FC Tulsa Head Coach and Tulsa native Michael Nsien was among those marching in the city on Sunday, s day which marked the 99th anniversary of the Tulsa race massacre. | Photo courtesy FC Tulsa
TULSA, Okla. – Sunday was a day of remembrance as well as protest in Tulsa, with the peaceful march through the city protesting police brutality but also marking the 99th anniversary of the Tulsa race massacre.
As a Tulsa native, FC Tulsa Head Coach, Michael Nsien and his family were among those that lent their voices to the thousands that marched through the city’s streets.
“Before we got in the car, I simply asked [my children], do you know why we’re here and why everyone’s out here and what we’re protesting, and I think they understood,” Nsien told KJRH’s Jacob Tobey on Monday. “They understood on their own, they see the news and what happened to George and I said, ‘Well, it’s not just the one instance, it’s a lot of instances and it’s just an overall inequality in terms of quote-unquote justice and social inequalities.’ People just want to be treated fairly, that’s all we want, just want to be treated fairly.
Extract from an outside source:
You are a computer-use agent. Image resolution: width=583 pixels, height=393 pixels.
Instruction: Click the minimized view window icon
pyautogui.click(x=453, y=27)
Not more, not better, just fair.”
Understandably, though, the past few days have been challenging for Nsien.
“It’s disappointing, almost 100 years [since] the race massacre in our own city, it puts some perspective that we’ve come a long way and we’ve got a long way to go,” Nsien told Tobey. “I would say over the last week it’s been sapping, lost a lot of enthusiasm, just taken out of me.”
FC Tulsa Head Coach Michael Nsien on the sidelines during his club's 2020 season opener, a 1-1 draw on the road against Sacramento Republic FC at Papa Murphy's Park. | Photo courtesy Sacramento Republic FC
Nsien is in his second full season as Head Coach of FC Tulsa, having taken over the position midway through the 2018 season from predecessor David Vaudreuil. As a coach, one of his main goals is bringing together players from different backgrounds to unite for common success, and it’s one of the aspects of the job that he enjoys most.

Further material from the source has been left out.